> _A block of data_:

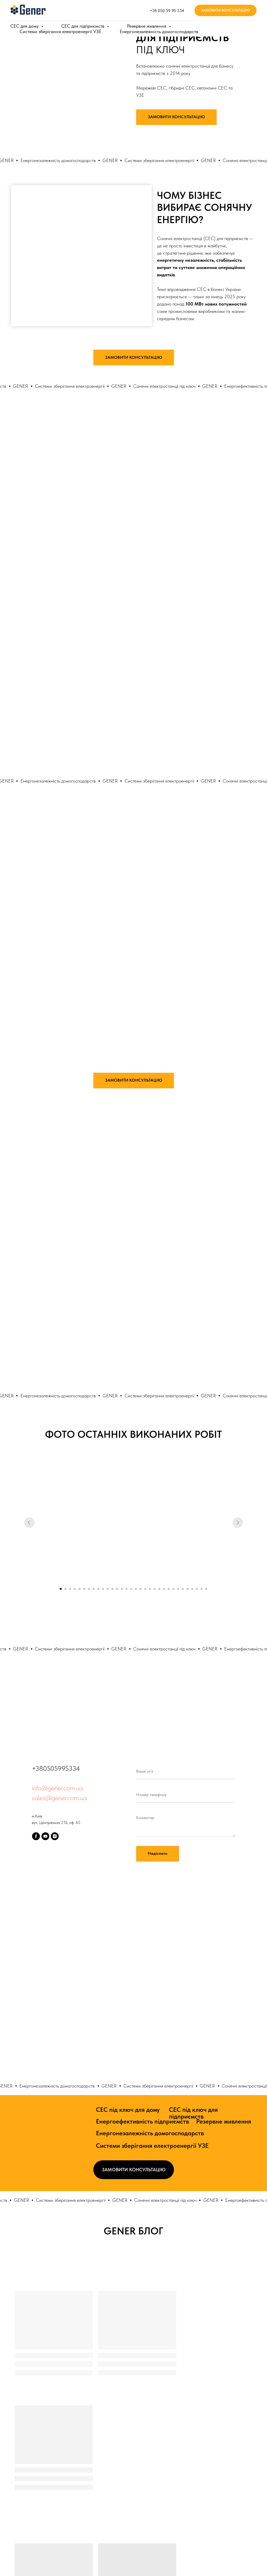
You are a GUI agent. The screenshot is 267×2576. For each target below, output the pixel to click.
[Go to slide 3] (70, 1589)
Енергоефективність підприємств (142, 2121)
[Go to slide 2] (65, 1589)
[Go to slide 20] (150, 1589)
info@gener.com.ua (57, 1788)
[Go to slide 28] (187, 1589)
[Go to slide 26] (178, 1589)
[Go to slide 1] (61, 1589)
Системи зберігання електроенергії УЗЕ (152, 2145)
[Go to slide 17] (136, 1589)
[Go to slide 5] (79, 1589)
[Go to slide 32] (206, 1589)
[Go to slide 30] (197, 1589)
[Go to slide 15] (126, 1589)
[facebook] (36, 1836)
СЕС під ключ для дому (128, 2109)
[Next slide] (238, 1522)
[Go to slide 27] (183, 1589)
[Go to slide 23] (164, 1589)
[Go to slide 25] (173, 1589)
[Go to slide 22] (159, 1589)
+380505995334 (56, 1768)
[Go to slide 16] (131, 1589)
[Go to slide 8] (94, 1589)
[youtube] (45, 1836)
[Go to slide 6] (84, 1589)
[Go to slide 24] (169, 1589)
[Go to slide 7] (89, 1589)
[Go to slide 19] (145, 1589)
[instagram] (55, 1836)
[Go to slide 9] (98, 1589)
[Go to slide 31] (202, 1589)
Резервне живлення (223, 2121)
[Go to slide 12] (112, 1589)
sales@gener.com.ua (59, 1798)
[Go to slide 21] (155, 1589)
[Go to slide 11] (108, 1589)
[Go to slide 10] (103, 1589)
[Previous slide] (29, 1522)
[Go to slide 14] (122, 1589)
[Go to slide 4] (75, 1589)
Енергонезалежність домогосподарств (150, 2133)
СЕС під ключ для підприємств (193, 2113)
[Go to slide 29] (192, 1589)
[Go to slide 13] (117, 1589)
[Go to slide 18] (140, 1589)
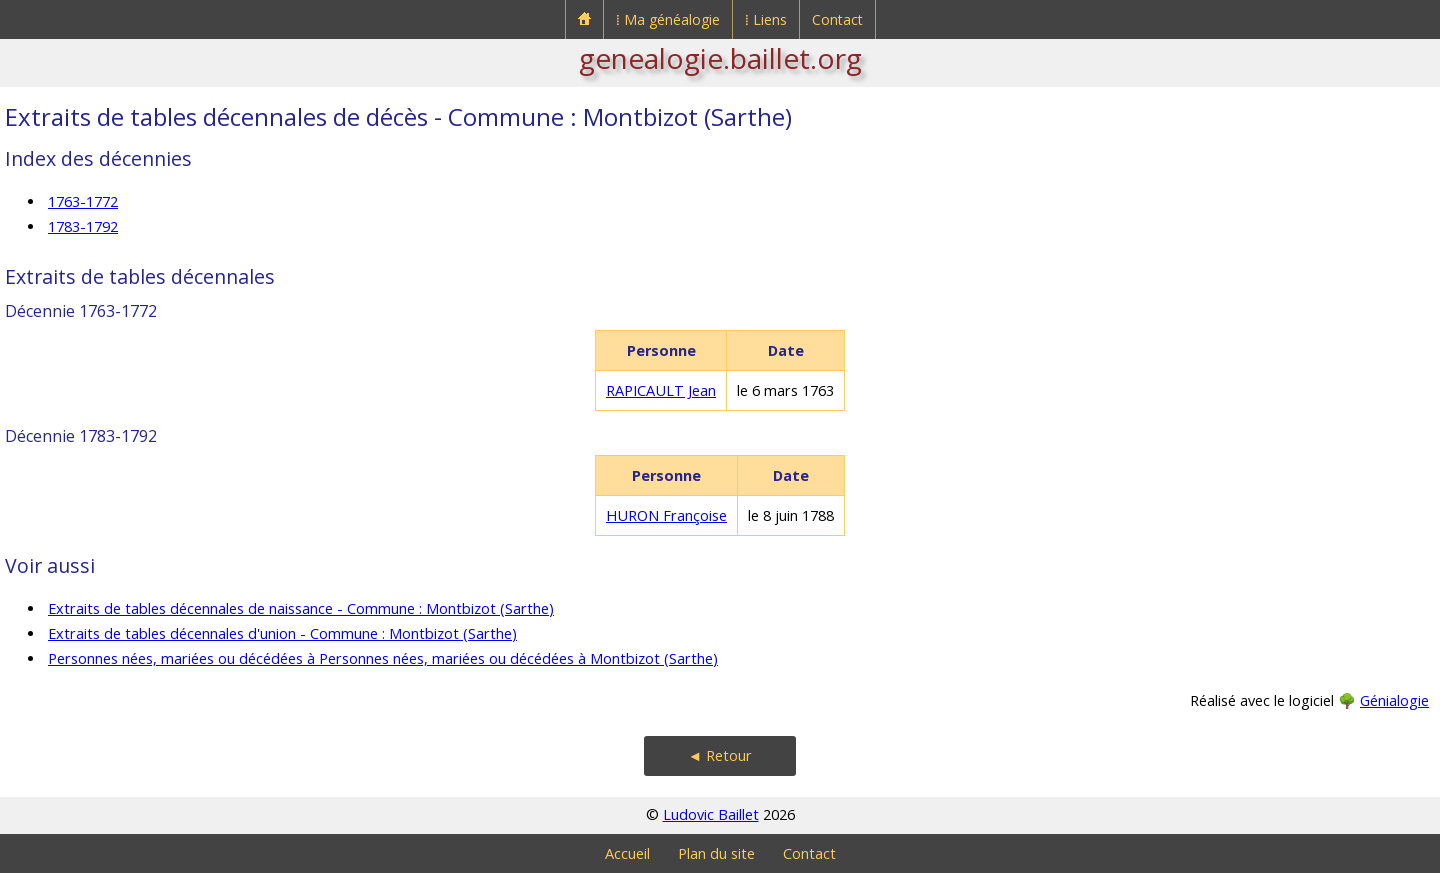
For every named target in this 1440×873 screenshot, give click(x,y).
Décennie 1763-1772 (81, 311)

> _WHAT YOU ARE ASKED TO DO_: Write out the rows again, starting with the line that contains "[Go to slide 6] (84, 1589)" and going on through the last line of the rows, with the requests included and 109 added to each number in the answer coordinates. Leave the pictures out of your answer.

> _OUTPUT OF THE EXERCISE_:
[Go to slide 6] (193, 1698)
[Go to slide 24] (278, 1698)
[Go to slide 7] (198, 1698)
[Go to slide 19] (254, 1698)
[instagram] (164, 1945)
[Go to slide 9] (207, 1698)
[Go to slide 31] (311, 1698)
Резервне живлення (332, 2230)
[Go to slide 12] (221, 1698)
sales@gener.com.ua (168, 1907)
[Go to slide 21] (264, 1698)
[Go to slide 11] (217, 1698)
[Go to slide 10] (212, 1698)
[Previous slide] (138, 1631)
[Go to slide 14] (231, 1698)
[Go to slide 4] (184, 1698)
Енергонезалежність домогосподарств (259, 2242)
СЕС під ключ для підприємств (302, 2222)
[Go to slide 29] (301, 1698)
[Go to slide 13] (226, 1698)
[Go to slide 18] (249, 1698)
For every named target in this 1440×873 screenshot, give click(x,y).
Décennie 1763-1772 (190, 420)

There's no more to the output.